Global Economic Optimism

Global Economic Optimism

by Cliff Lynch
27. January 2014 08:30

Image: WORLD ECONOMIC FORUM / / Photo Christof Sonderegger

At last week's annual World Economic Forum in Davos, Switzerland, most of those attending were very upbeat about the global economy. The World Bank, International Monetary Fund and others have predicted that 2013 will show the most significant growth in three years; but that is based primarily on the strengthening U.S. economy. But what about the emerging markets, the ones in which many firms have a significant interest?

Also last week, Agility published the Agility Emerging Markets Index which assessed 45 emerging markets on their attractiveness as logistics markets. The study considered three metrics – market size and growth potential, market connectedness and market compatibility. (An emerging market, according to the World Bank, is a country making an effort to improve its economy and achieve the same level of sophistication as a "developed" country.) Only 15 of the 45 had a 2012 GDP of over $300 billion.

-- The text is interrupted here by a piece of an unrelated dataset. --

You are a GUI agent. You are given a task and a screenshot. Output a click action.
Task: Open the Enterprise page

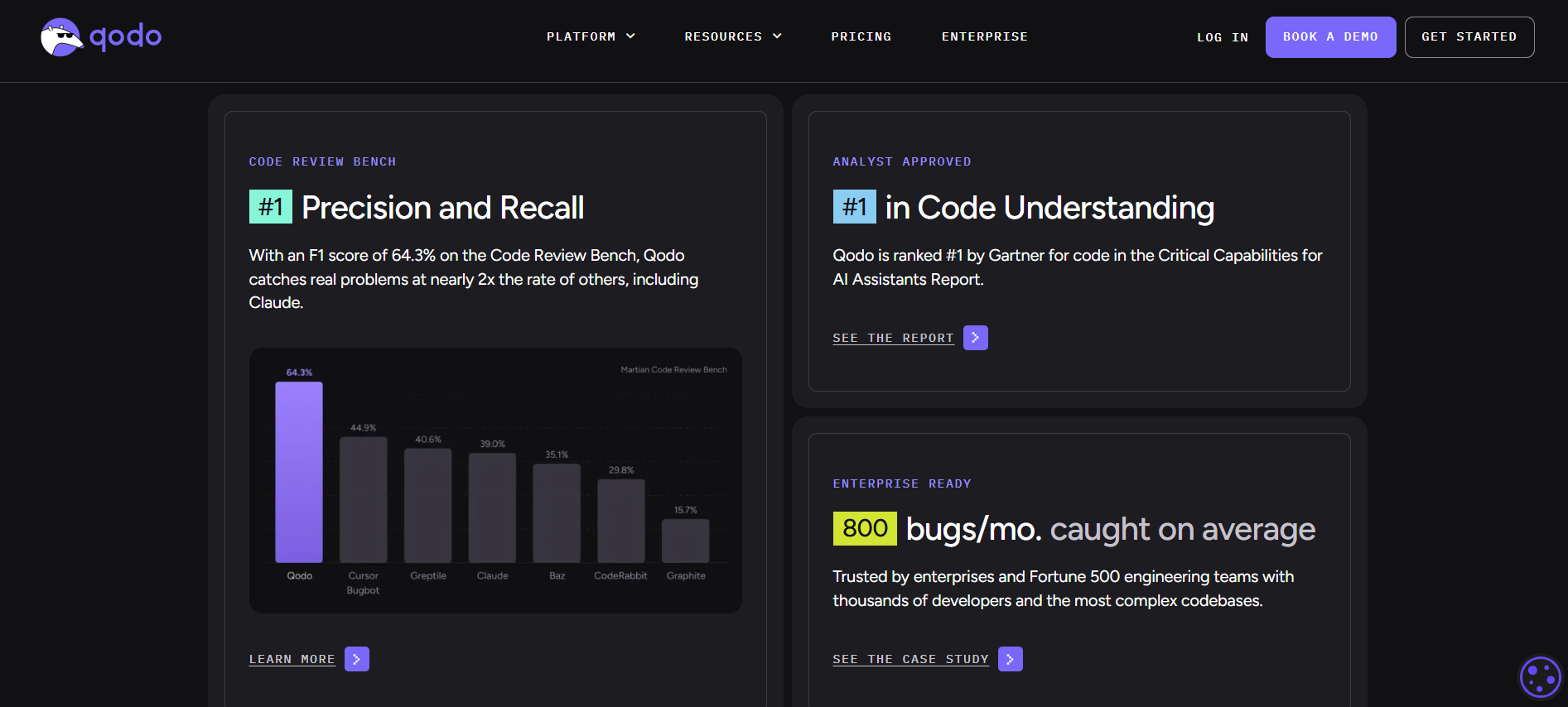click(984, 36)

According to the survey, logistics professionals were very optimistic about the prospects for most of these markets as well, with the Asia Pacific countries having the brightest perceived outlook. The top six markets, according to the respondents, are China, India, Brazil, Russia, Indonesia, and Mexico. Mexico rose two rankings from 2013, no doubt a result of "nearshoring" interest. Even though China remains a strong market, 63% of the respondents agreed that manufacturers could likely move away from China with Vietnam, India, Mexico, and Indonesia seen as the most likely destinations. When asked to identify the most significant factors affecting potential emergence, respondents listed economic growth, growing trade volume, Foreign Direct Investment (FDI), cheap labor, potential consumer spending and geographic location.

Not surprisingly, there are risks to conducting business in many of these markets. In Asia the major risks were identified as natural disasters, economic shocks and corruption in that order. In Latin America, 42% saw corruption as the major obstacle, followed by poor infrastructure. In the Middle East, government instability and terrorism were the major concerns, and in Sub-Saharan Africa, poor infrastructure and government are significant issues. Other problems noted were such things as difficult customs procedures, government policies, difficulty in setting up and doing business, security, and difficulty in repatriating profits.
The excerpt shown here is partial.